Endless War

By Linda Bamber

Cassandra swore there was no Gulf of Tonkin
but of course
no one believed her.
She knew the Trojan Horse was loaded with death
and that there were no WMD’s in Iraq

and if Paris, her brother, stole Helen
Troy would fall
and all its people be enslaved.
Then the Pentagon Papers came out.
Didn’t I . . . ? said Cassandra when people were shocked.

Now infanticide
hostage-taking
retaliation beyond imagination.
Genocide. Starvation. 

Cassandra tears her hair.
Since Balfour’s birth
(frantic, disbelieved)

she’s tried to tell us this
is what would be
from the river to the sea.


Poet’s Note
In classical texts, Cassandra was admired by the god Apollo, who gave her the gift of prophecy. In a different mood, he added the curse that no one would believe her.
The Balfour Declaration of 1917 is generally referenced as the moment when Britain decided it would suit its geo-political interests to establish a Jewish Protectorate in the Middle East.
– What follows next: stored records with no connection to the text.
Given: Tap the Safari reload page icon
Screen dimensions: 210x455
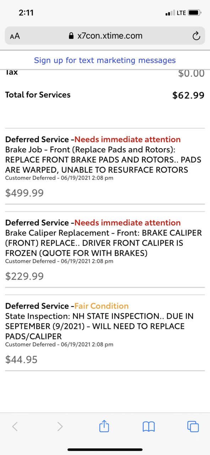Looking at the screenshot, I should 196,36.

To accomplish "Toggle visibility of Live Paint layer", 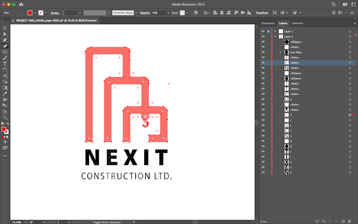I will click(x=263, y=52).
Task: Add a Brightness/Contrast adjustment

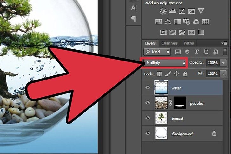Action: click(x=163, y=11)
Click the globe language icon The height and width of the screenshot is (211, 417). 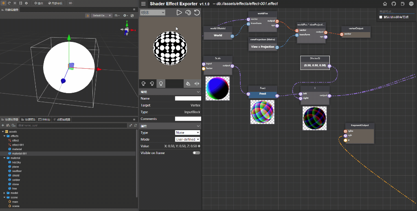(x=412, y=4)
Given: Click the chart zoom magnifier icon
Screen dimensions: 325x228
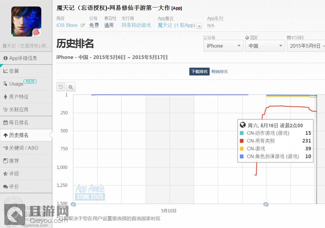Looking at the screenshot, I should [71, 87].
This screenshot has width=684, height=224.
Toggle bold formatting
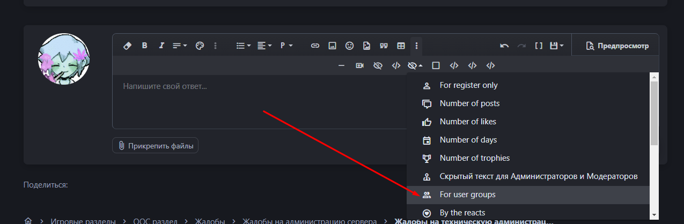click(x=144, y=46)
Linda Bamber is a poet and a Professor of English at Tufts University. Both her poetry collection, Metropolitan Tang, and her fiction collection, Taking What I Like, were published by David R. Godine, Publisher. Widely excerpted and anthologized, her critical book on Shakespeare, Comic Women, Tragic Men: Gender and Genre in Shakespeare, was published by Stanford University Press. Bamber has published in periodicals such as The Harvard Review, The Nation, Ploughshares, The New York Times Book Review, The Kenyon Review, The Florida Review, and The Missouri Review. She is currently writing a novella based on the cross-country expedition of Lewis and Clark. 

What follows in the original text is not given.